» Task description
Your task is to copy each line of the records that includes the string "agent".

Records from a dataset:
===

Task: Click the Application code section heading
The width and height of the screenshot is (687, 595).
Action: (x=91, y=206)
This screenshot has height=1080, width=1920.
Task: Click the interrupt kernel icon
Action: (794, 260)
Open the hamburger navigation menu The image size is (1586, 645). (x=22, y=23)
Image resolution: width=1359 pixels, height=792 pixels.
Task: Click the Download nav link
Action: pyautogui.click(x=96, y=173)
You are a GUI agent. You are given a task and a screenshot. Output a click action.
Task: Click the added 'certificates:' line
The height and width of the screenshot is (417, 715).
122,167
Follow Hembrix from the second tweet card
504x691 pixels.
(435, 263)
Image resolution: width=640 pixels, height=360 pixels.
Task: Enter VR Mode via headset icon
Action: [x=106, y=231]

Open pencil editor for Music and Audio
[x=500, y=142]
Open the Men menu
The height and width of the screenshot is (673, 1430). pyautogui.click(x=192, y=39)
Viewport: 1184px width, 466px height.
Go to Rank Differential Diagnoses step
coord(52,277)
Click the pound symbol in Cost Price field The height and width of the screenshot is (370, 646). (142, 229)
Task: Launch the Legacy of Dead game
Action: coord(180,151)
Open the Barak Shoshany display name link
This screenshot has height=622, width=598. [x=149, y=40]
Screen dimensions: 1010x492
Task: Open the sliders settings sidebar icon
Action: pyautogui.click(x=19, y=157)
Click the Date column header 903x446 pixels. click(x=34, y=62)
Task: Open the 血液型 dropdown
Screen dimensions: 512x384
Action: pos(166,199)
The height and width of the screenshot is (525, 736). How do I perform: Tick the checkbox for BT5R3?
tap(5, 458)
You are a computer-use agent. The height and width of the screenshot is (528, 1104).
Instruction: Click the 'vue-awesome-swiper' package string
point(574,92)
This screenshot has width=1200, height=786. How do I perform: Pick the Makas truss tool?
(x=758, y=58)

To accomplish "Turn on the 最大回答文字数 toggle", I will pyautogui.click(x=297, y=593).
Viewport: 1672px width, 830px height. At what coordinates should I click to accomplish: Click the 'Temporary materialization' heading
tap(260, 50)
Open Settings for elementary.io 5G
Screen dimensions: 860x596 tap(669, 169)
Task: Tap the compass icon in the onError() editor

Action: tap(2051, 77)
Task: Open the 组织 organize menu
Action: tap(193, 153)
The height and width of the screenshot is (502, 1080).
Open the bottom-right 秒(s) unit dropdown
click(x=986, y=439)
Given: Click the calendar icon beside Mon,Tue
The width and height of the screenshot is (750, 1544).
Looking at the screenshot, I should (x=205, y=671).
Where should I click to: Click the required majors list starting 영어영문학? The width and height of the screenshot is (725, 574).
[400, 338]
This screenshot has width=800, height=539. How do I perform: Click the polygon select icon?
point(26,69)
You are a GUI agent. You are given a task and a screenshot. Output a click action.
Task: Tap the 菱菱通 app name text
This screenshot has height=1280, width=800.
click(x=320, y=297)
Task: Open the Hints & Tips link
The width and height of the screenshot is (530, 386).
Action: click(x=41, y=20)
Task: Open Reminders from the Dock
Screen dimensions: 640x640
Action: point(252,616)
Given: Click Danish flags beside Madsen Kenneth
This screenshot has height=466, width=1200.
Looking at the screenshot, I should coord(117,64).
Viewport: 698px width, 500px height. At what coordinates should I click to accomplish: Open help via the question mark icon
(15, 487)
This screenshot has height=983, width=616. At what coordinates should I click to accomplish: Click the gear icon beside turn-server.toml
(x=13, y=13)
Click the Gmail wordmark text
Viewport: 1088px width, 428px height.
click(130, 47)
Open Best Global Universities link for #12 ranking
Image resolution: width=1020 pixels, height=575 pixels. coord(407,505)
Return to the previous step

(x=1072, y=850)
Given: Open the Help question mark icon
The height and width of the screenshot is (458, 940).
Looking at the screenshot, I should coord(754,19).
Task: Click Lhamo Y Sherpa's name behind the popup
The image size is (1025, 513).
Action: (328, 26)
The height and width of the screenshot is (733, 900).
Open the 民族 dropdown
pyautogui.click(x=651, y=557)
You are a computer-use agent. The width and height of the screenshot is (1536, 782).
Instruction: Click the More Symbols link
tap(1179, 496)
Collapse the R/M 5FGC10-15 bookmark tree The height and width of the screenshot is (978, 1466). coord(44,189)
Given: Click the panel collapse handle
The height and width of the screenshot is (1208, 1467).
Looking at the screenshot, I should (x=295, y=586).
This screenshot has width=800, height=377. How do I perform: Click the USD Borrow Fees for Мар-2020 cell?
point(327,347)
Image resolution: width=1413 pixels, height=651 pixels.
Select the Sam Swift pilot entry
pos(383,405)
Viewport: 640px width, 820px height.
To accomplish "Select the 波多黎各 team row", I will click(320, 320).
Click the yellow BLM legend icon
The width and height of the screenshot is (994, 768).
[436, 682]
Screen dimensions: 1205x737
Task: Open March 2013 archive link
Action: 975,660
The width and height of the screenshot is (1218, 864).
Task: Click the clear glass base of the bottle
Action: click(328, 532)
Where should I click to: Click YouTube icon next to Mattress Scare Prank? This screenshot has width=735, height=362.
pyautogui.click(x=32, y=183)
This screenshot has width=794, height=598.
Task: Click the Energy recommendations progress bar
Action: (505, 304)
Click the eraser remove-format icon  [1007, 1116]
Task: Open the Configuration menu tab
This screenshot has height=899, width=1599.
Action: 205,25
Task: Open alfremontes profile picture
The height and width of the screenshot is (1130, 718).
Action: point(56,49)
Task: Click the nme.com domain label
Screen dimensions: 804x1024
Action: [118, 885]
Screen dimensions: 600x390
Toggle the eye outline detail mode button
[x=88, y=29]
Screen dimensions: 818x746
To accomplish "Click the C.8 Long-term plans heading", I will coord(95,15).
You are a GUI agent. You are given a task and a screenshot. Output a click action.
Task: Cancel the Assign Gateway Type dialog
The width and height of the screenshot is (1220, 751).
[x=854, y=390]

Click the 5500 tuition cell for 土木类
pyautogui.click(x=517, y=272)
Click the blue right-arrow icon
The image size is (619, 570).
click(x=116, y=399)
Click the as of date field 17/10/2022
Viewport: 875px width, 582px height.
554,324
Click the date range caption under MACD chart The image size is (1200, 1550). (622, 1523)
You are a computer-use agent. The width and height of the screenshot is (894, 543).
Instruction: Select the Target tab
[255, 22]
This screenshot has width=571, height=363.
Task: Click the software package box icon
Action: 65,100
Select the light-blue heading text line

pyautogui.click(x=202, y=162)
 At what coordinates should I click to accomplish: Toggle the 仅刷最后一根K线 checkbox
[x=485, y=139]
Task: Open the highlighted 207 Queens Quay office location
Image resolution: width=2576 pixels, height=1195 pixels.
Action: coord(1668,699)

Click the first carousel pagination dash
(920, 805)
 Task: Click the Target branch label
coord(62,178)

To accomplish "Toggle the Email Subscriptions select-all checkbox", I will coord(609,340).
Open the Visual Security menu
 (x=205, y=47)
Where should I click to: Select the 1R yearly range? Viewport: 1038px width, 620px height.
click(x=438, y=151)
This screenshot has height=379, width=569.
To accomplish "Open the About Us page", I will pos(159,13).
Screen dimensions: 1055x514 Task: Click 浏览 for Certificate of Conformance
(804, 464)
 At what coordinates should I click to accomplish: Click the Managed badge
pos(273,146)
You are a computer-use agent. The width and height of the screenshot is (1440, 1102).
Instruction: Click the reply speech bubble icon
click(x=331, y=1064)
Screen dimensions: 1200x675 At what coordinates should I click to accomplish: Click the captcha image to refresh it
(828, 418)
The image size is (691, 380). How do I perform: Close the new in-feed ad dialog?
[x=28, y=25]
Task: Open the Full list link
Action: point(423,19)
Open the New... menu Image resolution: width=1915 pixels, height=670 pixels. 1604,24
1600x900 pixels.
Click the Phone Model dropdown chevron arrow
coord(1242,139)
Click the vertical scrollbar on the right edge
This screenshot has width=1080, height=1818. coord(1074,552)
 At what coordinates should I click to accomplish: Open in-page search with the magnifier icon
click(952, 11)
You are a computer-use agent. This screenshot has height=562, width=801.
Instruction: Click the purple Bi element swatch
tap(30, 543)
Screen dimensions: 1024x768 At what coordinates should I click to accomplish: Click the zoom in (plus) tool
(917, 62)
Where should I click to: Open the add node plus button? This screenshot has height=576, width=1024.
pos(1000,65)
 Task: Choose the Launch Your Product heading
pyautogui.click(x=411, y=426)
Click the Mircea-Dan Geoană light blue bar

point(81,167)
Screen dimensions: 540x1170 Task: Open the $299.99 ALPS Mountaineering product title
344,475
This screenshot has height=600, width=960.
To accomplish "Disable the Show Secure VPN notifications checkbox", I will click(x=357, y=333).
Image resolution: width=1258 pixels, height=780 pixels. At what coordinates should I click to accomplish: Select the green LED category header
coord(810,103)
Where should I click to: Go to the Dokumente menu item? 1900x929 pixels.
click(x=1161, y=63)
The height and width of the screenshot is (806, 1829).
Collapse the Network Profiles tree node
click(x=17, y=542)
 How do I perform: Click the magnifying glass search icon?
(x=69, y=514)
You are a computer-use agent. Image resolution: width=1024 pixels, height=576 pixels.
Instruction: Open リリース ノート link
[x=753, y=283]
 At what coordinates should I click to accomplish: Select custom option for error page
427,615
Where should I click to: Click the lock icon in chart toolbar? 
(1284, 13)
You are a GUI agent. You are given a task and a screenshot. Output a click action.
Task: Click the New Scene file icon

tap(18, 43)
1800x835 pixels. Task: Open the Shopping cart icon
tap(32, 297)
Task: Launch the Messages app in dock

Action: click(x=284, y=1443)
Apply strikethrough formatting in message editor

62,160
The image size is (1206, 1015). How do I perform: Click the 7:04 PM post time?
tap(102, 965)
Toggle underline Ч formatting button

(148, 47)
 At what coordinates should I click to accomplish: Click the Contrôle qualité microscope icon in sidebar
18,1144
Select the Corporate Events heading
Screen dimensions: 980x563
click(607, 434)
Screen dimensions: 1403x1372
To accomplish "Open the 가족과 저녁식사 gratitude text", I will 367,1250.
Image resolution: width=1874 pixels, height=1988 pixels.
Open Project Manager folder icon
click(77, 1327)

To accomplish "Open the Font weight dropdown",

===

» Written answer
You are a GUI agent. You are given a task and a screenshot. Output a click action.
You are a computer-use agent. The height and width of the screenshot is (528, 1104).
You are a GUI agent. You are given a task and a screenshot. Output a click action.
You are a computer-use agent. The width and height of the screenshot is (1536, 782).
You are a GUI agent. You are given a task and a screenshot. Output a click action.
You are a computer-use agent. The width and height of the screenshot is (894, 543).
You are a computer-use agent. The width and height of the screenshot is (1440, 1102).
You are a computer-use agent. This screenshot has height=562, width=801.
You are a computer-use agent. Image resolution: width=1024 pixels, height=576 pixels.
You are a GUI agent. You are given a task and a screenshot. Output a click action.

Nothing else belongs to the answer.